SatuNet.co,Depok – Pilkada Depok 2024 baru saja berlalu, namun meninggalkan catatan serius angka golput yang sangat tinggi.
Dengan dana fantastis sebesar Rp 73 miliar yang dikucurkan Pemkot Depok untuk Komisi Pemilihan Umum (KPU) Kota Depok jauh lebih besar dibanding anggaran pilkada sebelumnya hasil partisipasi masyarakat justru tidak mencerminkan nilai investasi tersebut.hemm ada apa sebenarnya?

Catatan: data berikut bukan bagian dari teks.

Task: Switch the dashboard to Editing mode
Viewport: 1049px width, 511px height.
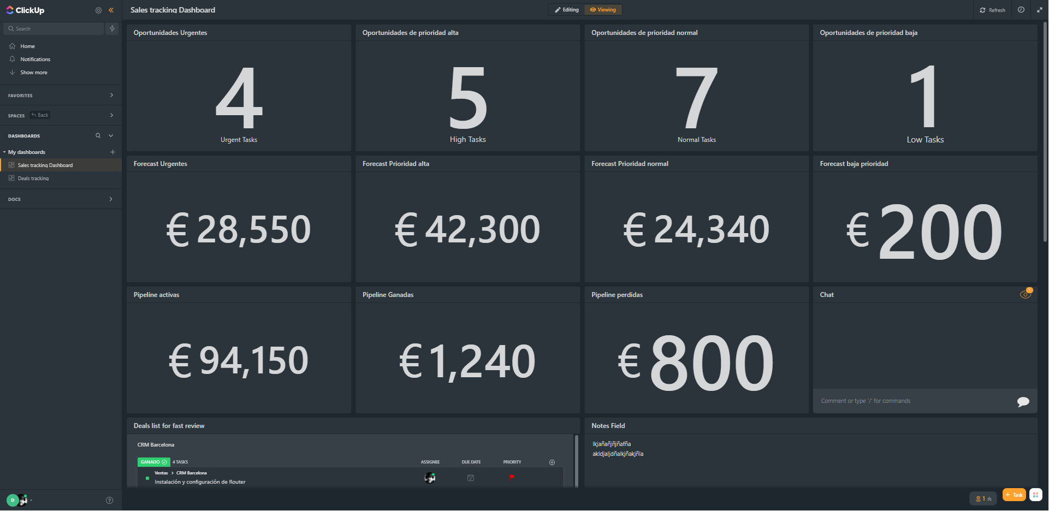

Data menunjukkan, dari 1.427.674 pemilih terdaftar, sebanyak 546.662 warga Depok tidak menggunakan hak pilih mereka. Ini berarti tingkat golput mencapai 38,29 persen, hampir dua perlima dari total pemilih.
Padahal, KPU mengklaim partisipasi masyarakat mencapai 62 persen. Namun, angka ini sulit disebut prestasi, mengingat jumlah Daftar Pemilih Tetap (DPT) juga meningkat dibanding pilkada sebelumnya.
KPU Depok, menyebutkan berbagai alasan, mulai dari kejenuhan hingga kendala teknis seperti perubahan TPS dan cuaca, sebagai faktor rendahnya partisipasi.
Namun, argumen ini tidak bisa sepenuhnya diterima. Dengan anggaran sebesar itu, tugas utama KPU adalah memastikan sosialisasi dan pelayanan optimal agar warga terpacu untuk menggunakan hak pilih mereka.
Banyak pihak mendesak DPRD Depok untuk segera memanggil KPU guna meminta pertanggungjawaban atas rendahnya partisipasi pemilih.
Tidak hanya soal hasil, penggunaan anggaran yang bersumber dari uang rakyat juga perlu dibuka secara transparan.
Sosialisasi yang dinilai lemah adalah salah satu sorotan utama. Apakah dana besar itu benar-benar digunakan secara efektif untuk menyadarkan warga Depok akan pentingnya pilkada?
Pengamat juga meminta penelitian lebih mendalam untuk mengidentifikasi akar masalah rendahnya partisipasi.
Apakah faktor teknis seperti TPS yang sulit dijangkau, ketidakpuasan terhadap kandidat, atau bahkan apatisme politik yang semakin menguat? Jika tidak segera diatasi, masalah ini berpotensi kembali terulang pada pilkada-pilkada mendatang.
KPU, sebagai penyelenggara, memiliki tanggung jawab besar untuk mengoptimalkan partisipasi masyarakat.
Anggaran besar yang dikelola harus mampu memberikan dampak signifikan, bukan sekadar melampaui angka partisipasi pilkada sebelumnya. Di sisi lain, DPRD Depok juga harus proaktif mengawasi dan mengevaluasi kinerja KPU.
Rendahnya partisipasi pemilih bukan hanya mencerminkan kegagalan KPU, tetapi juga menunjukkan bahwa demokrasi di Depok masih menghadapi tantangan besar.
Tanpa perbaikan nyata, tingginya angka golput akan terus menjadi noda pada proses demokrasi di kota Depok
Depok tidak butuh sekadar data atau angka, melainkan kualitas penyelenggaraan pilkada yang benar-benar mampu menggerakkan masyarakat untuk terlibat aktif dalam menentukan masa depan kota Depok.